Centium AI Partners With Long Run Labs on Largest Study of How AI Recommends Running Brands
Centium AI partnered with Long Run Labs on its largest study yet, 2,200 AI prompts across five models and 22 running categories, on how AI recommends running brands.
Centium AI partnered with Long Run Labs, the endurance-sports podcast and newsletter from operator Jonathan Levitt, to run the largest study the platform has produced and publish it as a joint report on how AI recommends running brands. The two ran 2,200 unaided prompts across the five major AI models, ChatGPT, Claude, Gemini, Perplexity, and Grok, covering 22 running categories, to measure which brands the models recommend on their own.
HydraPak, an early Centium AI customer, ranked No. 1 in the study's water bottles category at 71 percent, an example of a brand that owns its niche even as household names dominate the broad running questions.
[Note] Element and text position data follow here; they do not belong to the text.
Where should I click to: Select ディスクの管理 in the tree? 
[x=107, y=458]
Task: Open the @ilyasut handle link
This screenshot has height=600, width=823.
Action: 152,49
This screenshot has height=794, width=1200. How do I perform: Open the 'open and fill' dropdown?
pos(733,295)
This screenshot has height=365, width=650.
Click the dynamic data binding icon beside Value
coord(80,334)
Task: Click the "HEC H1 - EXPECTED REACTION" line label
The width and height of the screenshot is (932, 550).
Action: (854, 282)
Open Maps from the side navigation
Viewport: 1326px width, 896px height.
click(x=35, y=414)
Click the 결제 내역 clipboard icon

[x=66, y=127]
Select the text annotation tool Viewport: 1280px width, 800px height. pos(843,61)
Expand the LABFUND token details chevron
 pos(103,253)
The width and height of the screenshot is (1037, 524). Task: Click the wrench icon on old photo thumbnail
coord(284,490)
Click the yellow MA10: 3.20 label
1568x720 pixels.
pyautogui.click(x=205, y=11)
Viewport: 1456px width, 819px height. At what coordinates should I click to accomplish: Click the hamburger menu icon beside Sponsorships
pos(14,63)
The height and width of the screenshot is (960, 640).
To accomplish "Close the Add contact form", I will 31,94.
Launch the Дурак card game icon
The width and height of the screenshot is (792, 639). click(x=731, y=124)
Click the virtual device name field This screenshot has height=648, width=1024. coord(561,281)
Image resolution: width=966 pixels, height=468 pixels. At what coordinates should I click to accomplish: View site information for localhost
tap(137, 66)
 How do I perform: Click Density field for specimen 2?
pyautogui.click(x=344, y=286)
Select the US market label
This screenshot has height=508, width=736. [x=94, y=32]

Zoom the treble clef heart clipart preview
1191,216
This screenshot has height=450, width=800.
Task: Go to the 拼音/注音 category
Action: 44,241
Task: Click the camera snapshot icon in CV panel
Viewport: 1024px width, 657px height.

Image courtesy of HydraPak.
Levitt and Centium AI Founder Michael Rueckert published their findings as "How AI Recommends Running Brands in 2026: The Largest Study Yet," a written report on Long Run Labs paired with a 90-minute podcast conversation, and the two plan to repeat the analysis roughly every six months. Centium AI prompts at the category level rather than naming brands, because AI models anchor to any brand mentioned in a question. To keep the results unbiased, the prompts went through the model APIs with no chat history and no location, asking open questions like the best running shoes or the best running headphones, then counting how often each brand surfaced. The run produced 16,990 citations from 2,558 domains and named 2,052 distinct brands.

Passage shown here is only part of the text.